Prüfe anhand des Lesetexts unten, ob die Aussagen (a) bis (c) zutreffen, und beantworte jede mit Ja oder Nein samt den entscheidenden Worten aus dem Lesetext als wörtlichem Zitat. (a) Reilly hat schon früher Plastikschuhe zu einem Lifestyle-Produkt gemacht. (b) Fans campen wochenlang vor den Geschäften, bevor eine neue Auflage erscheint. (c) Der Umsatz von Stanley betrug 2019 rund 750 Millionen Dollar.

**LESETEXT**
····················
Überhaupt lässt sich Reilly, der zuvor schon die praktischen, aber hässlichen Plastikschuhe „Crocs“ in ein Lifestyle-Produkt verwandelte, einiges einfallen. Mittlerweile gibt es limitierte Quencher-Editionen und immer neue Sondermodelle. Die künstlich erzeugte Verknappung hat Folgen. Weihnachts- oder Valentinstags-Editionen wurden zeitweise für mehrere Hundert Dollar beziehungsweise Euro auf Auktionsportalen gehandelt. Und wenn eine neue Auflage in begrenzter Stückzahl erscheint, campen Fans schon Tage zuvor vor den Geschäften. Selbst von Prügeleien um besondere Becher berichten US-Zeitungen.
Umsatz steigt von 70 auf 750 Millionen Dollar
Der Hype schlägt sich längst auch in den Büchern von Stanley wieder. Lag der Umsatz des Unternehmens 2019 noch bei 70 Millionen Dollar, waren es im vergangenen Jahr rund 750 Millionen Dollar.
····················
**BEREITGESTELLTES MATERIAL**
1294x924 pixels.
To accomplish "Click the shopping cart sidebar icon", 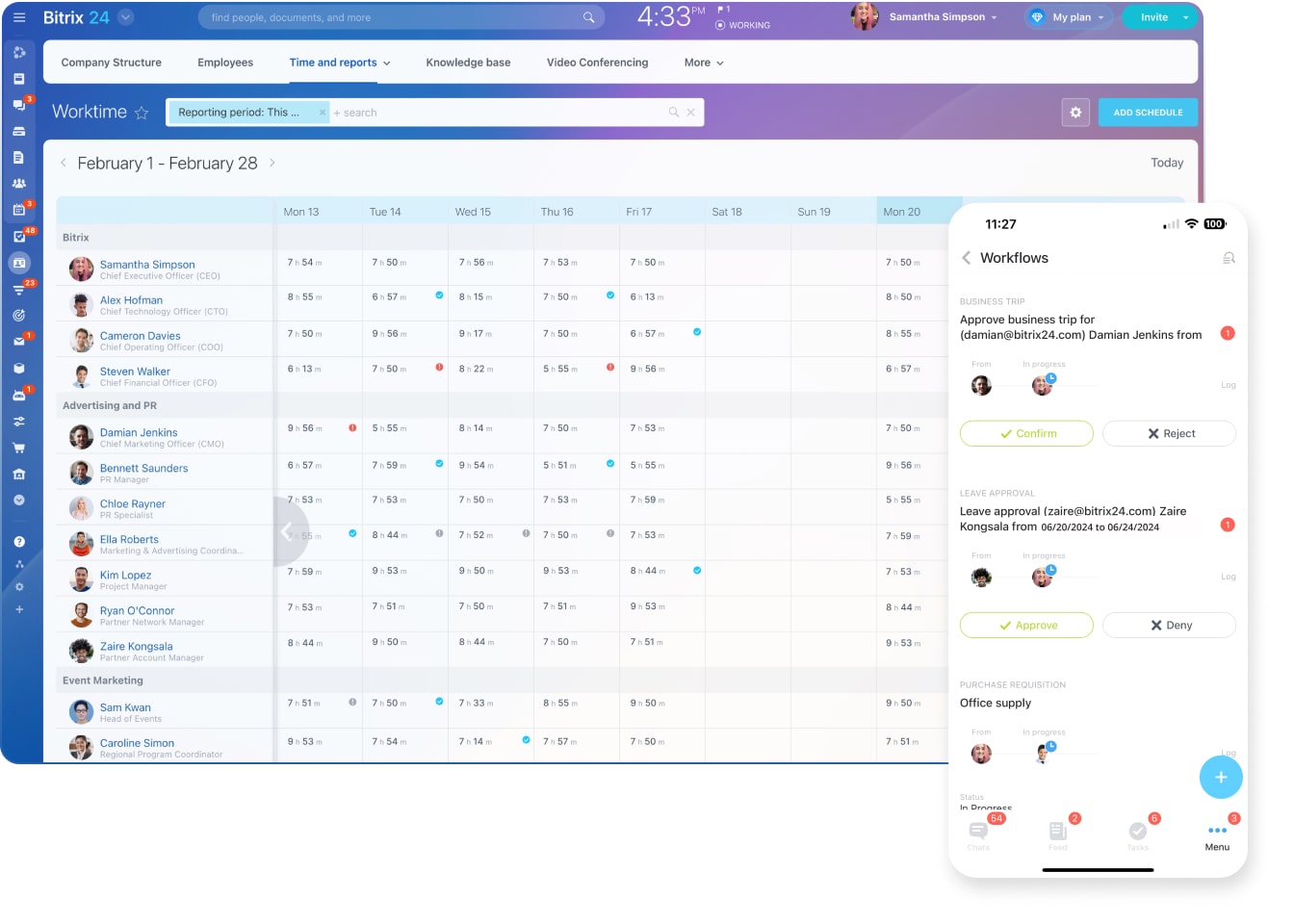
····················
**LÖSUNG**
(a) Ja: »der zuvor schon die praktischen, aber hässlichen Plastikschuhe „Crocs“ in ein Lifestyle-Produkt verwandelte«
(b) Nein: »campen Fans schon Tage zuvor vor den Geschäften«
(c) Nein: »Lag der Umsatz des Unternehmens 2019 noch bei 70 Millionen Dollar«